I know full well what Putin is saying is a poisoned apple... It all sounds just a wee bit too good. But that doesn't make him incorrect in certain regards. He's as slimy as a politician can get, but he makes some very valid points. Really, what his op-ed is doing is destabilizing Obama. Politically speaking, it's really quite smart.
The rest of the world is watching the US's political, geopolitical, and economic decline. It's obvious our two party system isn't working the way it should. Without some changes it's clear the current political situation is not sustainable. The Republicans are eating themselves alive and getting crazier by the day. The Democrats are spineless, oligarchs, though the Republicans have more than their fair share of oligarchs too. I think the rest of the world is waiting with baited breath to see how the mighty will fall. Everyone loves a good tragedy after all. The US's situation is a culmination of self-inflicted wounds. What could be more tragic? It's clear the US is in a pronounced period of decline, much like Western Europe following WWII. How will the US handle such damage to their reputation? Will the US continue to dominate in the one arena we clearly have the upper hand in (ie. military power)? Or will we look inwards and fix some of our very serious internal issues? We certainly won't handle it with as much grace as Europe did... which doesn't exactly bode well...

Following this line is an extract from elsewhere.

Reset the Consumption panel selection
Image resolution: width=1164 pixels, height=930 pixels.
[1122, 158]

As to Putin not being in a position to champion diplomacy and civilian lives... Well, one would think the Nobel Peace Prize winner would do that instead of insisting on military action against a sovereign nation that has done no direct harm to those outside of their country. One would think Obama would have been the one to seek a diplomatic solution. But no, it wasn't him... It was the thug Russian. That deserves some props, because it takes some balls to stand up to the US who is notorious for simply waltzing in and intervening militarily in various countries, no matter what Putin's personal motivations are.
I do not defend Obama in every single action he has undertaken. I am making a destinction between your domestic problems and foreign policy. What ever your countries people may think of intervention, as long as your country officialy states to be the leader of the free world, it has to serve those responsibilities. That may have been previously abused as recently as during the Bush administration, but it it does not excuse looking away when something happens that may require intervention.

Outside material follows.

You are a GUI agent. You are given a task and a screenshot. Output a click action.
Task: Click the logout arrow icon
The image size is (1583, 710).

(September 12, 2013 at 4:05 pm)Chuck Wrote: Ah, no. There is no international law that says it is illegal to support a government that the west wants to remove for any reason. There is an international law that say attacking a country that doesn't pose a direct threat to you is illegal without UN sanction.
So Russia is supporting international law where international law has something to say. Russia is supporting Syria where international law has nothing to say.
Don't make the mistake of thinking internaitonal law is whatever suits your personal conception of what western sensibility is for the moment.
As I stated before in a previous point. Russia is not a democracy, the UN and the institutions that enshrine and protect international law are democratic. It is not a coincidence that there is not a single Russian judge at the Hague. To honestly and sincerely participate in a democraticaly structured institution one has to accept and be willing to protect the principles of democracy. Which is why the UN and it`s securety council are a worthless institution, they give democratic possitions to dictators in the naiv hope that they may act in accordance to democratic principles.
So passing a resolution which which would have negative effects on dictatorships in a "parlament" filled with dictators, is like passing a bill condeming fascists in a parlament in which representatives are fascists.
And finaly, no matter how nice the Putins shit cake might smell to some of you, several people in Russian labor camps all accross Sybiria and the people living under the brutal regime in Chechnya, know exactly what intentions lie behind those words.